▸ Assignment: Of all the entries below, only the lines from the one with "Màu Sắc (340, 1255)" up to and including the one with "Chính Sách Bảo Mật (422, 2412)" are to be duplicated exactly.

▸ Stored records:
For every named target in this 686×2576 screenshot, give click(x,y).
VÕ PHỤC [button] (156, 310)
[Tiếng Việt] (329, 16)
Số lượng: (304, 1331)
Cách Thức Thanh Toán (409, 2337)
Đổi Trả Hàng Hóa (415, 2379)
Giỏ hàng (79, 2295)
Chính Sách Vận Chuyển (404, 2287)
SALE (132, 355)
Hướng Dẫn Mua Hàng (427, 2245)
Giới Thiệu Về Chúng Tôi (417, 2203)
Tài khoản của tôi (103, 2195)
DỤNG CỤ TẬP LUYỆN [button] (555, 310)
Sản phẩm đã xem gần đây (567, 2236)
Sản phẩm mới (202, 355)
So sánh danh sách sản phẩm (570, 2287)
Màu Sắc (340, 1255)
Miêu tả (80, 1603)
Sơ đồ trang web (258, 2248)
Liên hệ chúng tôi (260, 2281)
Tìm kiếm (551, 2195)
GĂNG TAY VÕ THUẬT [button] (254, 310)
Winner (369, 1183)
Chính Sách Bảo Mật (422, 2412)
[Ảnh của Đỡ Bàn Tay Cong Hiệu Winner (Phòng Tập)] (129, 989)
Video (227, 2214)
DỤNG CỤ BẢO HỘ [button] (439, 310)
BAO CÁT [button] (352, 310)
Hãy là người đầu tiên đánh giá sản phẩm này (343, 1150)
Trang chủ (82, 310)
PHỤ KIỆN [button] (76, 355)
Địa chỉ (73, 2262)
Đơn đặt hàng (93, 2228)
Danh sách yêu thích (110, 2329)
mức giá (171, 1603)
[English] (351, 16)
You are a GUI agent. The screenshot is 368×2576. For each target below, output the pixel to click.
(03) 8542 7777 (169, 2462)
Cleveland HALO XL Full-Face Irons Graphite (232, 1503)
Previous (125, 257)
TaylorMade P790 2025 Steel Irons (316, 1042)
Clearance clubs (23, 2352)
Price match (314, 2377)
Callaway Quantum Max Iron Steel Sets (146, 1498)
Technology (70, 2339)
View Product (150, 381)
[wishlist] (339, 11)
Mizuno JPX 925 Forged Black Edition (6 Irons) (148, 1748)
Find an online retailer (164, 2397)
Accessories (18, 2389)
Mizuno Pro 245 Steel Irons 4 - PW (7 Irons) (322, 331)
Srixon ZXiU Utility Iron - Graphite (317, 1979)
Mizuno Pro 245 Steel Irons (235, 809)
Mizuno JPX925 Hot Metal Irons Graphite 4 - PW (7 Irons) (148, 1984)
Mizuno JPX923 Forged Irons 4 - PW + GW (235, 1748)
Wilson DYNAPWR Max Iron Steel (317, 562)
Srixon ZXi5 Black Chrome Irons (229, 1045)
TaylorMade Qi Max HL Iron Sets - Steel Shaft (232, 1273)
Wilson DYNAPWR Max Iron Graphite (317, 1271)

▸ Problem solution:
Màu Sắc (340, 1255)
Miêu tả (80, 1603)
Sơ đồ trang web (258, 2248)
Liên hệ chúng tôi (260, 2281)
Tìm kiếm (551, 2195)
GĂNG TAY VÕ THUẬT [button] (254, 310)
Winner (369, 1183)
Chính Sách Bảo Mật (422, 2412)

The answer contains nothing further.